For more than four decades, U.S. law has forbidden American companies from doing business in communist Cuba. In recent years, however, the U.S. government has permitted limited sales of food and medicine to the island that must be purchased with cash.
Speaking at an event organized by the Council of the Americas, Commerce Secretary Gutierrez rejected the Cuban government's oft-repeated contention that the U.S. embargo is responsible for the island's persistent economic woes.
"We will not work with a regime that is a declared enemy of the U.S. Castro has repeatedly demonized the United States, blaming us for the failures of his policies,"
he said. "The embargo is not the problem. The problem is the repressive communist system, and the only solution is to change the system."
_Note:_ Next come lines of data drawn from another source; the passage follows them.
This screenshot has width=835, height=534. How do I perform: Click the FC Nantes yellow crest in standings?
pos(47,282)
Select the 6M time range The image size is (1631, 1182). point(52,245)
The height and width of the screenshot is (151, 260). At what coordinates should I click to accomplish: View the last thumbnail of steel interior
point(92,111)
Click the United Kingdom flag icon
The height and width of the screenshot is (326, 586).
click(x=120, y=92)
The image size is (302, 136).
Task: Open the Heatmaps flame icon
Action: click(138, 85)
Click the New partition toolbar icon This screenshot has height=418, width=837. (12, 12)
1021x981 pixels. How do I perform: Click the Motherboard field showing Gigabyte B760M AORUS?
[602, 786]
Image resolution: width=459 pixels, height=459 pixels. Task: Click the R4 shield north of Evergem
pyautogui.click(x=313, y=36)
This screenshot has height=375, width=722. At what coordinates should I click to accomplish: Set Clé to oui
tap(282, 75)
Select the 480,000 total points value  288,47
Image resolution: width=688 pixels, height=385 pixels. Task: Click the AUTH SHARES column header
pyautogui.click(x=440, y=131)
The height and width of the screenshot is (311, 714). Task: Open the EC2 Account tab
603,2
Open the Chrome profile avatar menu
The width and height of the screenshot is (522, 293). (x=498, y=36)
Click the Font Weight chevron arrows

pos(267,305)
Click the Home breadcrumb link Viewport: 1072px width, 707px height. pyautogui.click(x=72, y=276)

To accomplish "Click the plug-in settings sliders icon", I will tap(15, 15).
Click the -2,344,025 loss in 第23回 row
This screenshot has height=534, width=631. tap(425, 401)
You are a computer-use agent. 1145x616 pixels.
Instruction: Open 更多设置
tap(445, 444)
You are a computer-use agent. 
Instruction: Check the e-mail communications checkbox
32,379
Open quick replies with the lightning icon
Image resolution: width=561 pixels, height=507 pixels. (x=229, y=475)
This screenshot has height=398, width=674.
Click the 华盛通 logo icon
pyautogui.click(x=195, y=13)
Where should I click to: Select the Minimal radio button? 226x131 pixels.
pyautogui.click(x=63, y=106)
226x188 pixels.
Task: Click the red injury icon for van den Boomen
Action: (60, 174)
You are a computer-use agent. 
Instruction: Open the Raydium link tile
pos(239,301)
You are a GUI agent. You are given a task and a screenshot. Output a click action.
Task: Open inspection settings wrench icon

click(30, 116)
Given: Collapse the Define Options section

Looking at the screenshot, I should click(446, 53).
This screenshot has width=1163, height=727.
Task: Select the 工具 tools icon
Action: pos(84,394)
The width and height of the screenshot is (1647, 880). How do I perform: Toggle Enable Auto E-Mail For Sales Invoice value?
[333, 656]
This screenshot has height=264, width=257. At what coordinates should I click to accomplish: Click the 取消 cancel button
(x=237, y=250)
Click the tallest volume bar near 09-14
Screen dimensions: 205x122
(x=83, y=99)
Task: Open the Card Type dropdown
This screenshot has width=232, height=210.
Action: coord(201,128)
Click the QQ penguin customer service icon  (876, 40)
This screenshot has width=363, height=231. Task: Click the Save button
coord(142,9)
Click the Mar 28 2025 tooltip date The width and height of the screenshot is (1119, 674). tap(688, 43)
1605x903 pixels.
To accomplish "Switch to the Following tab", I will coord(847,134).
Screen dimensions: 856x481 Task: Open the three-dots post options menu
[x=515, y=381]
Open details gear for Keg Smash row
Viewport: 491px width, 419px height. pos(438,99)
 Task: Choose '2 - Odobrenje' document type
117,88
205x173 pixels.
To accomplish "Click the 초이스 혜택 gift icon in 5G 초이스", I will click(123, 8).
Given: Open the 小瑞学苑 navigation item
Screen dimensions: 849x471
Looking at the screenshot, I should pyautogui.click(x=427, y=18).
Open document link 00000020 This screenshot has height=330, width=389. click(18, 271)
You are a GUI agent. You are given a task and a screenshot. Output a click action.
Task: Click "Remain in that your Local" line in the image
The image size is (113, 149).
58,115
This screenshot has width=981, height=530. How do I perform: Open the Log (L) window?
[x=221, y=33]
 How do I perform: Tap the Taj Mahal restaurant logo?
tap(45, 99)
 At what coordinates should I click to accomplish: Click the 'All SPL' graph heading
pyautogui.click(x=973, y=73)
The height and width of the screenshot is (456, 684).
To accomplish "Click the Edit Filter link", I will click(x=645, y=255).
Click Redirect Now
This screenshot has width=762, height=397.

But some foresee change on the island in a post-Fidel Castro era. The Cuban leader had intestinal surgery last July and has not been seen in public since. Power has been handed over to Fidel's brother, Raul Castro, who is viewed by many as more pragmatic and less wedded to strict communist orthodoxy than his elder sibling.
Brian Latell is a Latin America analyst who has worked at both the CIA and the U.S. National Intelligence Council.
"Some of the top generals around Raul I consider to be modernizers: men who, like Raul, I believe are attracted to the China model: no political opening, but opening of the economy," he explained.
Should the United States relax the embargo of Cuba to reach out to Raul Castro? Absolutely not, according to Commerce Secretary Gutierrez, who was born in Cuba and whose family came to the United States after the island's 1959 communist revolution.
"Cubans on the island are economic captives and they are political captives," he added. "They have become the workers of this hemisphere's last plantation. Forty-eight years of history have shown us that changes will not occur under Fidel Castro or under Raul Castro. And we believe it is naïve to think otherwise."
Nevertheless, some U.S. industries see a potentially lucrative market in Cuba, home to more than 11 million people hungry for basic staples as well as consumer goods.
It has been pointed out that the United States does business with other communist nations, such as China and Vietnam, and, in decades past, forged a limited commercial relationship with the former Soviet Union. But Secretary Gutierrez says he views Cuba more in line with North Korea, with whom the United States has no commercial or formal diplomatic relations, than with China, with whom the United States has robust economic ties.
Commerical dealings with communist nations have always required the United States to set aside ideological and political differences in order to allow beneficial trade, according to John Kavulich, a policy adviser to the U.S.-Cuba Trade and Economic Council, based in New York.
But while the council advocates expanding commercial ties between Washington and Havana, Kavulich acknowledges that bilateral trade is a weak tool for promoting change in Cuba.
"We have really become marginalized and pretty irrelevant, because no matter what we do someone has come to Cuba's rescue," he said. "And so they have no incentive to make any changes. That makes us somewhat impotent."
Kavulich notes that Cuba's economy was once propped up by the former Soviet Union. Today, Venezuela under President Hugo Chavez provides Cuba with more than $2 billion in fuel and other assistance each year.